------ Исследуемый текст ------
Великая трансгрессия, преодолевающая страх перед мертвым, зашкаливает и дальше: покойник становится исходным кристалликом, дающим старт накоплению, конденсации вещей, смыслов и, так сказать, социальных отношений, фрагментов коллективной памяти. Появление мертвого включает на полную мощность прежде всего коллектор памяти – мы сейчас говорим: давайте помянем умершего имярек, устраиваем специальную процедуру коллективного воспоминания (поминки) и т. д. Дается старт процессу собирания материальных свидетельств памяти. Разрозненные случайные предметы, находившиеся в пользовании покойного, резко повышают свой статус: они впервые обретают стабильный центр консолидации и притяжения. Факт принадлежности к умершему оставляет особую пометку на вещах – «реликвия»; и вещи, помеченные таким образом, выпадают из круговорота раздаривания. В самом деле, какую вещь я не могу и даже не имею права подарить? Как раз ту, которая является памяткой, реликвией, ту, которая дорога мне как память. Именно здесь появляется первая шкала для выражения ценности (стоимости): вещь, которая дорога как память, есть вещь впервые оцененная, только затем возможна вещь, которая дорога просто как вещь, наполнена другой, вторичной или даже сверхновой субстанцией стоимости – овеществленным трудом.
Среда вещественности уже должна быть подготовлена в качестве уловителя систематического трудового усилия[69] – ясно, что в условиях господствующего потлача это невозможно. Ни один из живущих не в состоянии нарушить инерцию растраты; запустить коллектор, который внес бы в мир фундаментальную новацию накопления; для этого требуется некое свежее дуновение из трансценденции, требуется новая производительная сила. И это свежее дуновение, преобразовавшее мир, донеслось из могилы – именно оттуда восстал необычный, невиданный производитель: восстал из праха и сомкнул свои ряды, образовав первый в истории класс собственников, а значит, и первый собственно класс, дифференцированную, самовоспроизводящуюся часть социума, связанную единством интересов.
------ Извлеченные записи ------
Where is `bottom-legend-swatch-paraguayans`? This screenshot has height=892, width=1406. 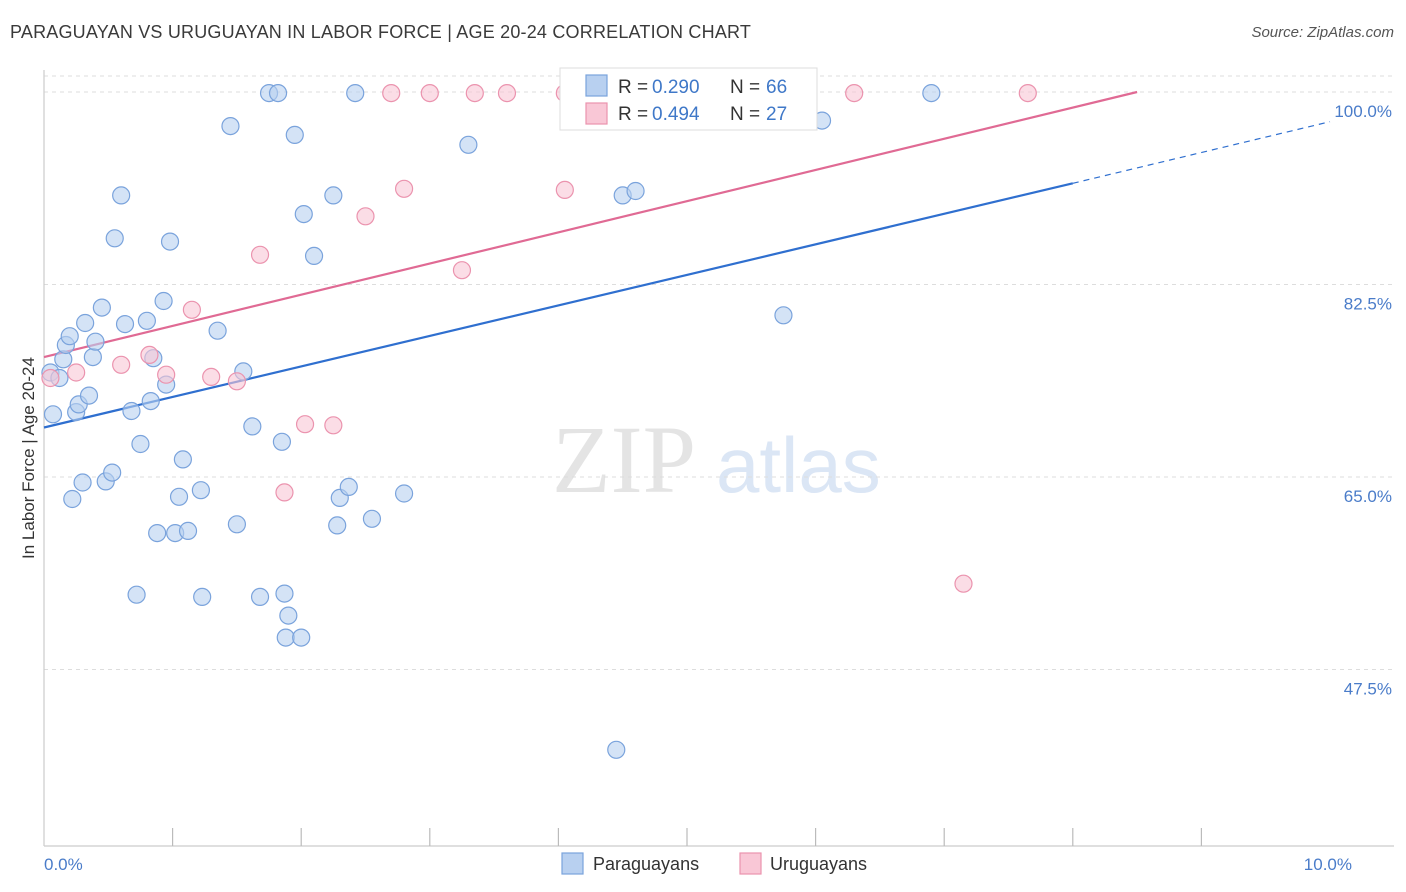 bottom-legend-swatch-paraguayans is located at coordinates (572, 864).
------
------ Извлеченные записи ------
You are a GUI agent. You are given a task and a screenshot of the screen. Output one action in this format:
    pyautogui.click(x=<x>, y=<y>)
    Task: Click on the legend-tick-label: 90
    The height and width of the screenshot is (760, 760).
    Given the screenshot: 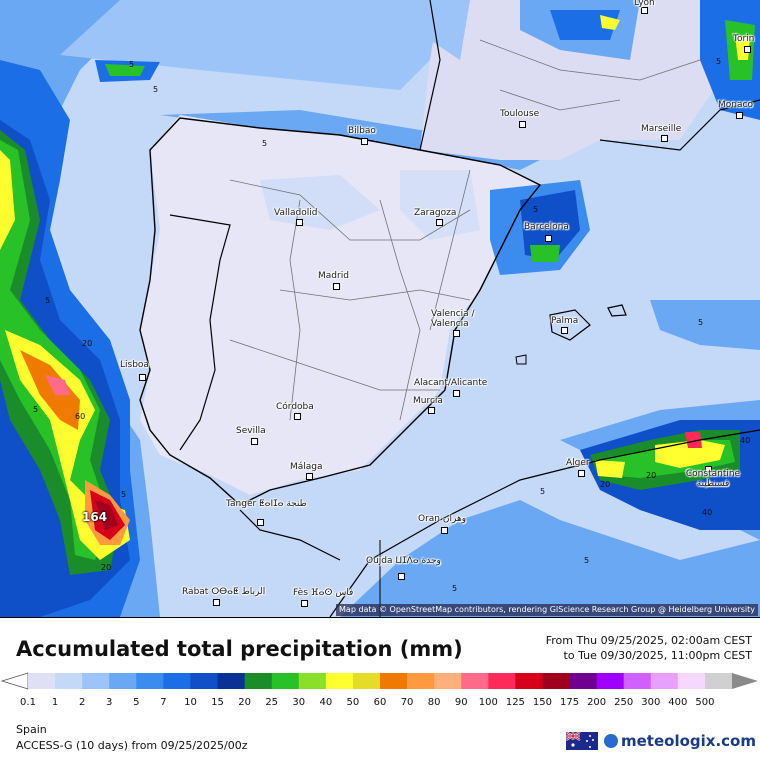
------
▶ [Задание A]
Ответьте по тексту о памяти и накоплении:
(i) Какую пометку оставляет на вещах факт принадлежности к умершему?
(ii) Как называется специальная процедура коллективного воспоминания?
(iii) Откуда донеслось свежее дуновение, преобразовавшее мир?
▶ [Задание B] Перепишите фрагмент текста о памяти и накоплении от слов «Среда вещественности уже» до слов «связанную единством интересов.», заменив «свежее дуновение» на «новое веяние».
▶ [Задание C] Продолжите текст о памяти и накоплении с того места, на котором он обрывается.

▶ [Поле ответа A]
(i) «Реликвия».
(ii) Поминки.
(iii) Из могилы.

▶ [Поле ответа B]
Среда вещественности уже должна быть подготовлена в качестве уловителя систематического трудового усилия[69] – ясно, что в условиях господствующего потлача это невозможно. Ни один из живущих не в состоянии нарушить инерцию растраты; запустить коллектор, который внес бы в мир фундаментальную новацию накопления; для этого требуется некое новое веяние из трансценденции, требуется новая производительная сила. И это новое веяние, преобразовавшее мир, донеслось из могилы – именно оттуда восстал необычный, невиданный производитель: восстал из праха и сомкнул свои ряды, образовав первый в истории класс собственников, а значит, и первый собственно класс, дифференцированную, самовоспроизводящуюся часть социума, связанную единством интересов.

▶ [Поле ответа C]
Конкретные детали всеобщей экономии смерти нам еще неизвестны; не подлежит лишь сомнению первостепенная значимость самого факта трансгрессии: преодоление табу мертвецов повлекло за собой перестройку материальной и духовной жизни общества, перепричинение круговорота вещей. Ведь, даже пребывая в роли чистого «изводителя» материальных ценностей, покойник выполнял стимулирующую задачу, воспроизводя нехватку средств существования, унося с собой, вычитая из круговорота все материализованные слои пребывания и изымая архаический аналог прибавочного продукта – фрагмент коллективной памяти.
Смена полярностей делает изводителя производителем, при этом само вычитание остается, остается как произведение, poesis в первичном смысле этого слова. Изменяется вектор поэзиса: вещи устремляются не «отсюда – туда» (не в черную дыру могил и жертвенных костров), а наоборот, они теперь втягиваются в коллектор, вычитаются «оттуда – сюда», из свободного дрейфа отчуждения в имманентный центр присвоения. Покойник, остающийся теперь вместе с живыми и берущий их под свою опеку, выступает воистину в роли благодетеля, давая санкцию на собственность.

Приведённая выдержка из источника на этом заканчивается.